We don’t permit this legislative practice anymore, which is good. We have processes and procedures for meeting local needs. The Legislature appropriately outlines broad categories of local assistance, and the executive-branch agencies tend to the distribution. That’s how the state Constitution designs it—appropriators appropriate and executives execute.
Through it all, there remains—or ought to remain—one of the first lessons I was taught as a cub state Capitol reporter nearly a half-century ago by seasoned legislative leaders and veteran reporters. One of the most passionate proponents was Mike Beebe, first as a state senator and later as an uncommonly popular eight-year moderate Democratic governor.
I can describe that lesson by quoting my early morning message to Beebe the other day, and his response.
I wrote: “I’m right, aren’t I, that it used to be the gospel that surpluses were one-time money based on onetime circumstances of budgeting and growth and should be used for onetime purposes and not assumed to be recurring for the next budget cycle?” He replied: “Absolutely.”

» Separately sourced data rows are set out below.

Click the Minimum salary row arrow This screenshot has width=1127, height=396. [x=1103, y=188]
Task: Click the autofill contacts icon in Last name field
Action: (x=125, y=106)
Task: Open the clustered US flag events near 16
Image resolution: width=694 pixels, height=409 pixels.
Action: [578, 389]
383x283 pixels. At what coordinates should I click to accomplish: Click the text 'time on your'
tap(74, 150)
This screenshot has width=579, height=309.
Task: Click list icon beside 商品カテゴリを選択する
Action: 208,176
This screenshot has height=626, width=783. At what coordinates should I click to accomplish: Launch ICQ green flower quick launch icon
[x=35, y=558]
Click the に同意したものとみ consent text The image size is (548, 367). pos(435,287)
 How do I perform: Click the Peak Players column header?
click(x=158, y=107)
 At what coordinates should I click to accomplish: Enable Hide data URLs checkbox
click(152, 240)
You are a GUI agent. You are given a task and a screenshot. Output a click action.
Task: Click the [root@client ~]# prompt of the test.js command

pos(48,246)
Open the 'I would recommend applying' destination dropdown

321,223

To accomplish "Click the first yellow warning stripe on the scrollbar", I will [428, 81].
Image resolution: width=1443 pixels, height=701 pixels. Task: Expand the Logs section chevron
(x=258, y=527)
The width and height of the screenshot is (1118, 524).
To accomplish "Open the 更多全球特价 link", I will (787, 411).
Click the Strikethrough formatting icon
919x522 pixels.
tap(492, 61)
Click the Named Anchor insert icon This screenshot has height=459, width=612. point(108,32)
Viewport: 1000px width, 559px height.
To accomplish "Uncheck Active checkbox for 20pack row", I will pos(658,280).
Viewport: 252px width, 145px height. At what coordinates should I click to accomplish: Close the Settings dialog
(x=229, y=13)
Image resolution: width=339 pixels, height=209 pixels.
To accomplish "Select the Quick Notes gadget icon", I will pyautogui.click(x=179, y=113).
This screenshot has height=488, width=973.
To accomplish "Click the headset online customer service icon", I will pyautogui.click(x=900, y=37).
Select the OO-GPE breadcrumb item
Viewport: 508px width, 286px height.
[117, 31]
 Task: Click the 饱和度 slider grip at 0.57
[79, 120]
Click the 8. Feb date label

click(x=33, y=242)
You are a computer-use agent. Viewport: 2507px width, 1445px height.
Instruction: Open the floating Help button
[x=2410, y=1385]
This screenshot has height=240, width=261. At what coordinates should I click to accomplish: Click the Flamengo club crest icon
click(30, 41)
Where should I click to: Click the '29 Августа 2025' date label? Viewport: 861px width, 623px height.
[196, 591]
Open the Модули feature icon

I could have used a little elaboration, but I suspect he was golf course-bound and averse to doing more than confirming that fact. He probably knew what I was up to and didn’t want to get mixed up in that. And that was to talk down a bit to these kids these days—Gov. Sarah Sanders and her legislative servants.
Beebe became governor in 2007 and inherited two things. One was a surplus of about $1 billion. The other was a state Supreme Court mandate under the Lake View case to improve public-school facilities to a level deemed adequate based on an official list of projects designed by the schools with the regulatory oversight of the state Education Department and accepted by a legislative study group.
It turned out that the surplus and the accumulated school-facilities costs were very nearly the same.
What you do, then, is spend the one-time money on the one-time imperatives under court decree and avoid having to raise any tax or find nonexistent room for these costs in ongoing operations budgets.
What these whipper-snappers today are talking about is taking the freshly assembled $1.16 billion surplus and permanently cutting ongoing income-tax rates and devoting most of the rest to ongoing budget outlays for the public education they claim to be reforming.
But let me repeat: The surplus arose through a one-time circumstance of what was forecast conservatively and what came in excess of that with the post-pandemic economy restarting. There is no assurance we won’t hit a recession and wind up with ongoing budgets based on a one-time circumstance that is not sustaining itself. Then the governor has to start ordering spending levels reduced mid-year, which means people and programs get cut.
It is contradictory for these modern-day Republicans to warn of a forthcoming recession threatened by Joe Biden economics while talking of spending today’s one-time overage for ongoing purposes.
Republicans want to cut income-tax rates because they tend to think lower rates will create more jobs.
The way to do that, though, is the way Beebe brought down the sales tax on groceries, and Asa Hutchinson brought down income-tax rates. That’s incrementally each budget cycle by finding room for incremental cuts within the official forecast of revenue for the next year.
If these legislators simply wanted to do the taxpayers a solid for sending in an unspent billion over the recent budget cycle, they could do tax rebates. Those are one-time payback checks of equal amounts made out to all taxpayers.
I predict Republican legislators will not like the idea. They like permanent across-the-board rate cuts because they send most of the money year upon year to those they call the job creators, meaning those with most of the wealth already.